▶ CONSIGNE: Reproduisez à l'identique le passage du texte sur Emmaüs en Belgique qui commence à « Peux-tu nous raconter » et se termine à « en Belgique ! ».

▶ TEXTE ÉTUDIÉ:

Emmaüs en Belgique
Entretien avec Julio de la Granja, délégué national de la Belgique au Conseil régional d’Emmaüs Europe.
Peux-tu nous raconter les débuts d’Emmaüs en Belgique ?
A Vivegnis, dans la banlieue de Liège, William Wauters et ses ami·es se mobilisent dès 1949 pour soulager les populations pauvres de l’après-guerre. Ils retapent des taudis, distribuent du charbon, des vivres et des vêtements. C’est le germe de la première communauté belge Emmaüs-Brasier.
En 1960, l’économie belge se redresse et la situation quotidienne de la population s’améliore. La communauté s’oriente alors vers l’aide aux pays que l’on appelait alors du “Tiers-Monde” et crée le groupe « Terre ». Il porte dès lors des projets à vocation économique permettant d’améliorer durablement les conditions de vie des populations locales. Terre s’éloigne d’Emmaüs dans les années 1990 mais entre-temps l’aventure Emmaüs continue en Belgique !
La communauté ouvrière de Ghlin est fondée en 1957 ainsi que la communauté Emmaüs de Bruxelles. Après le décès de son responsable et à la demande de l’abbé Pierre, la communauté de La Poudrière reprend les rênes de la communauté bruxelloise en 1975. Indépendante du mouvement depuis son ouverture en 1958, elle rejoint ainsi Emmaüs. Dans les années 60, deux autres communautés se développent également à Charleroi : Marchienne-au-Pont et Lodelinsart. Cette dernière cessera finalement ses activités en 2018.

▶ DONNÉES FOURNIES:

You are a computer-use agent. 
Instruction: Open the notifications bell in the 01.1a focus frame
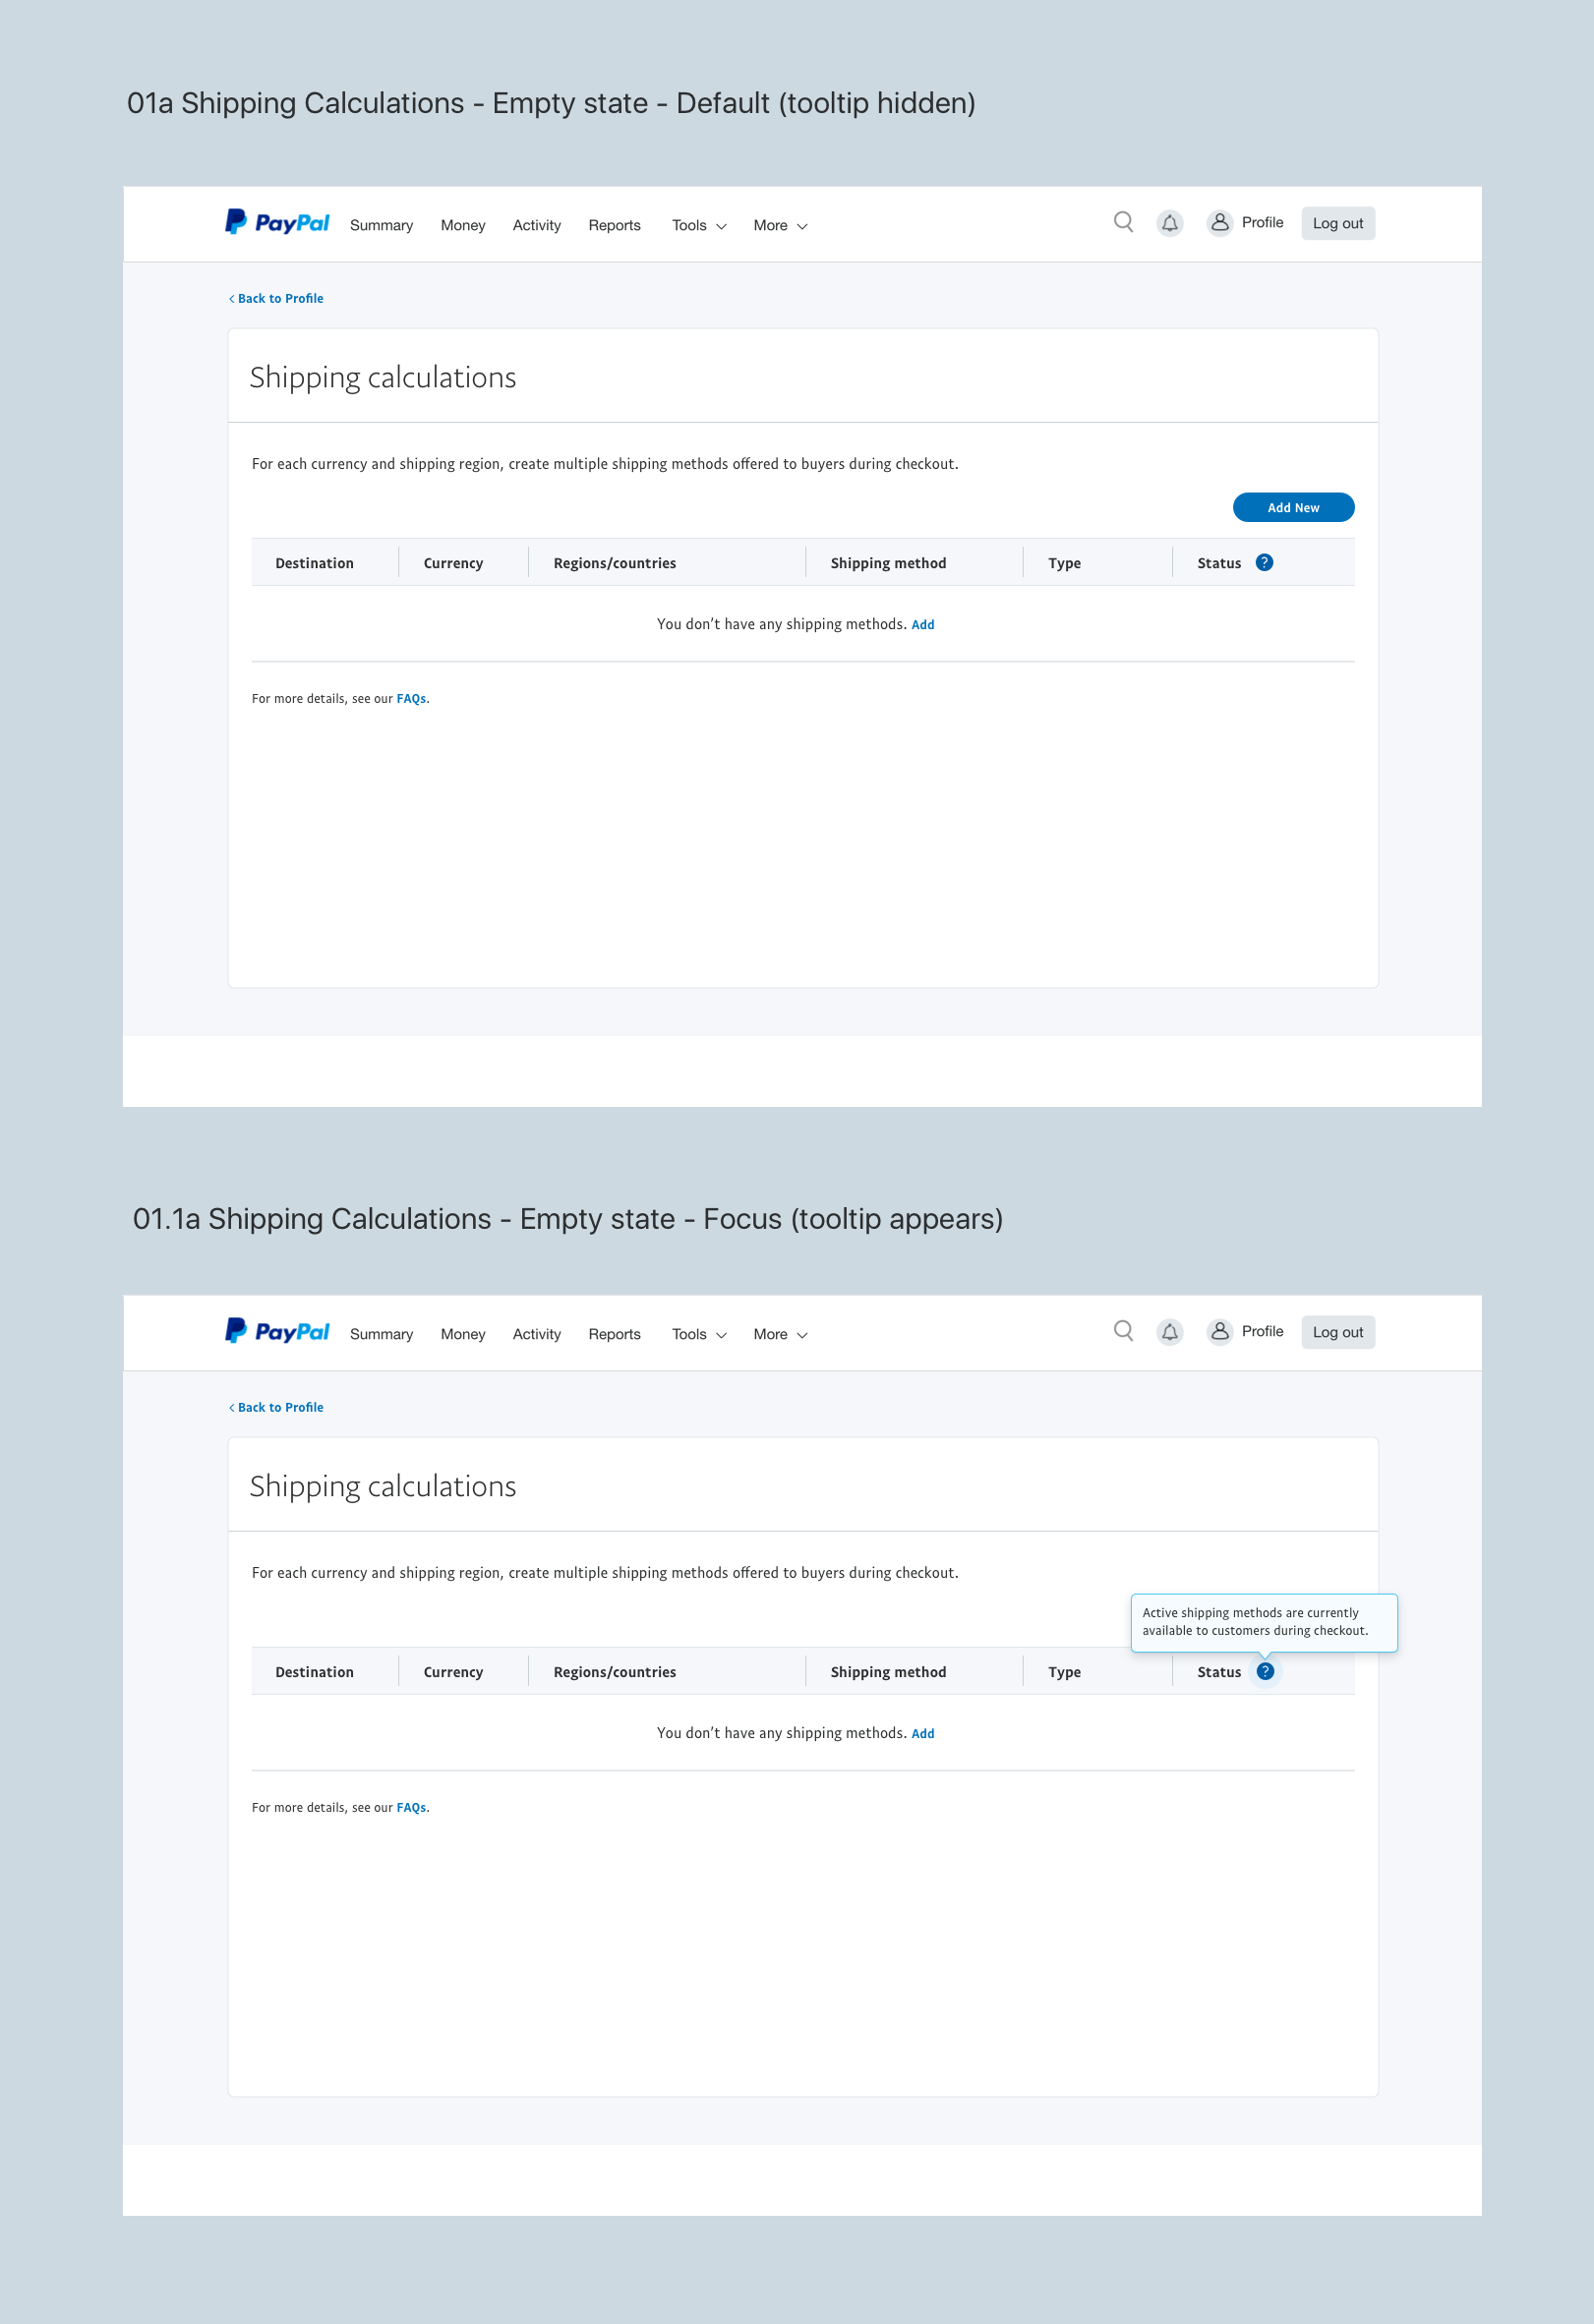coord(1169,1332)
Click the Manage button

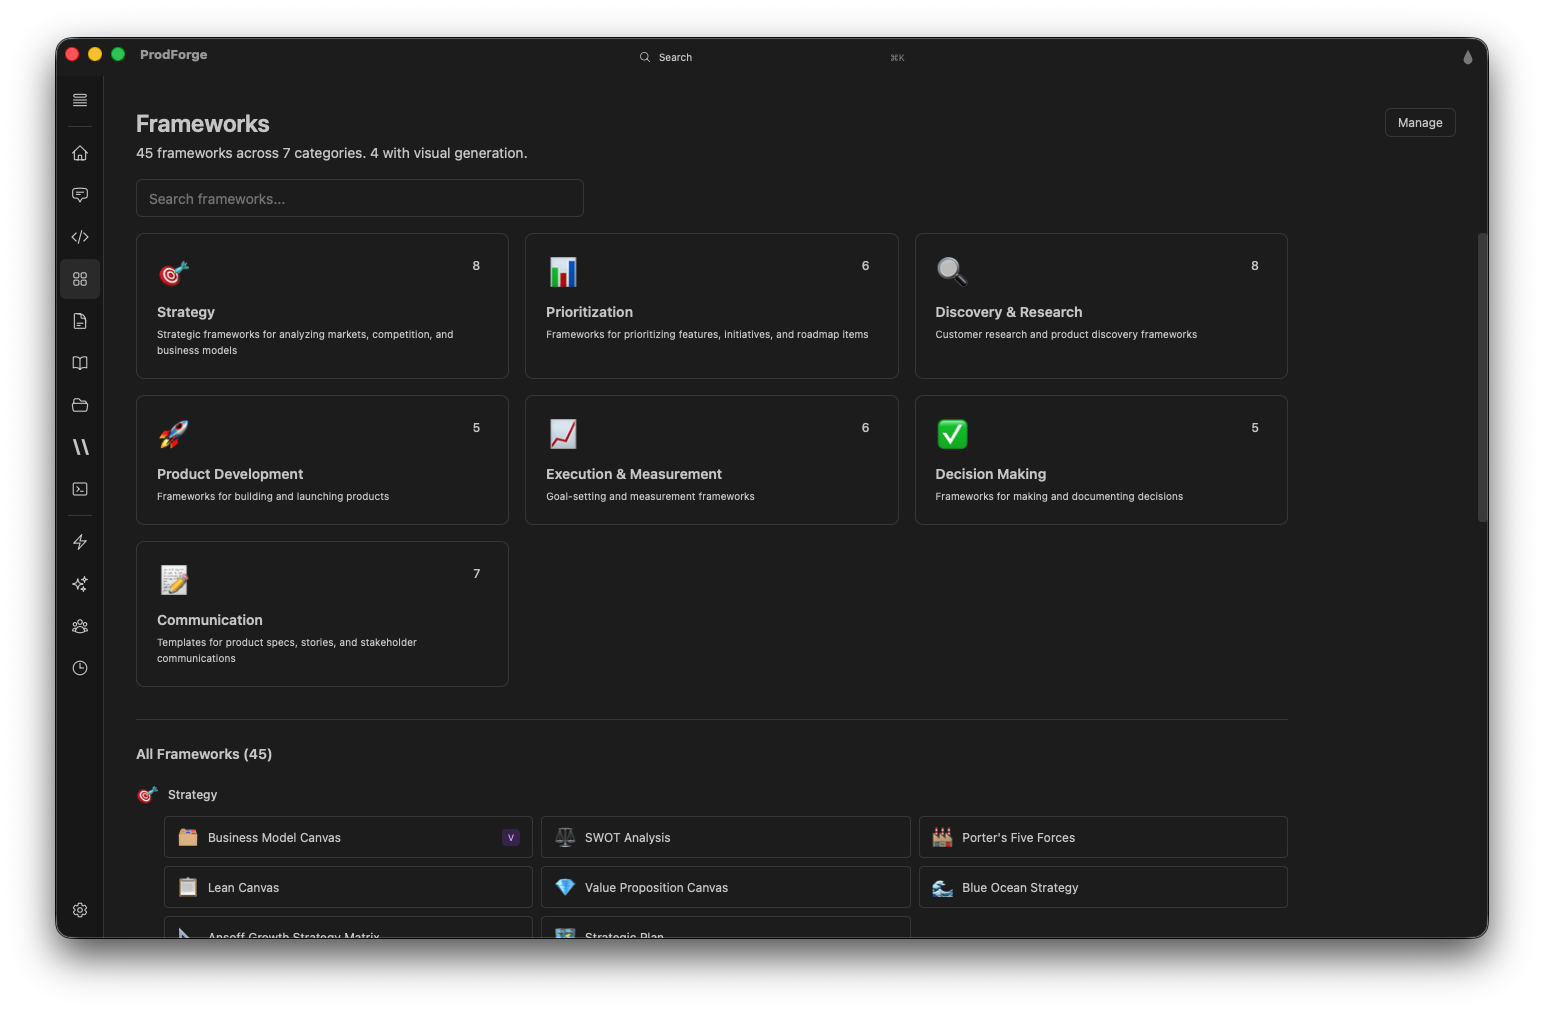tap(1419, 122)
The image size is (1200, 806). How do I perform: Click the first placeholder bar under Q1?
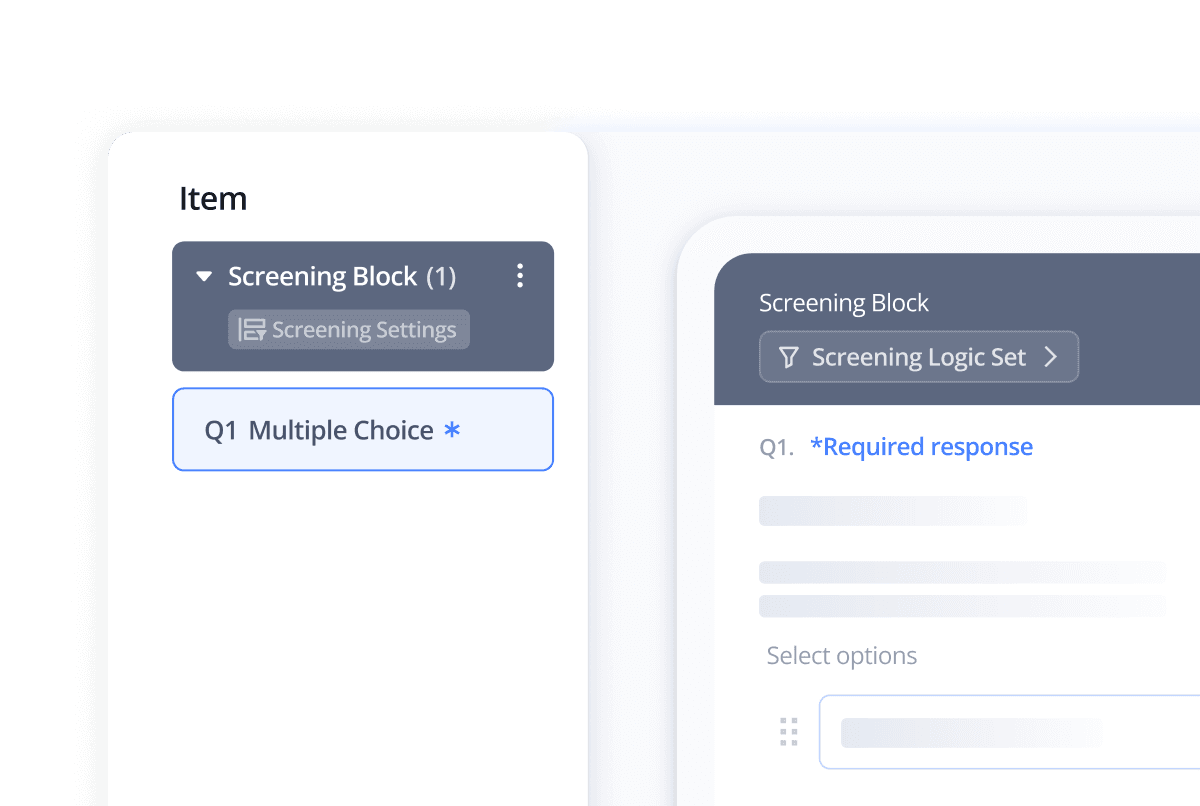tap(893, 511)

▶ EXERCICE TERMINÉ:
Peux-tu nous raconter les débuts d’Emmaüs en Belgique ?
A Vivegnis, dans la banlieue de Liège, William Wauters et ses ami·es se mobilisent dès 1949 pour soulager les populations pauvres de l’après-guerre. Ils retapent des taudis, distribuent du charbon, des vivres et des vêtements. C’est le germe de la première communauté belge Emmaüs-Brasier.
En 1960, l’économie belge se redresse et la situation quotidienne de la population s’améliore. La communauté s’oriente alors vers l’aide aux pays que l’on appelait alors du “Tiers-Monde” et crée le groupe « Terre ». Il porte dès lors des projets à vocation économique permettant d’améliorer durablement les conditions de vie des populations locales. Terre s’éloigne d’Emmaüs dans les années 1990 mais entre-temps l’aventure Emmaüs continue en Belgique !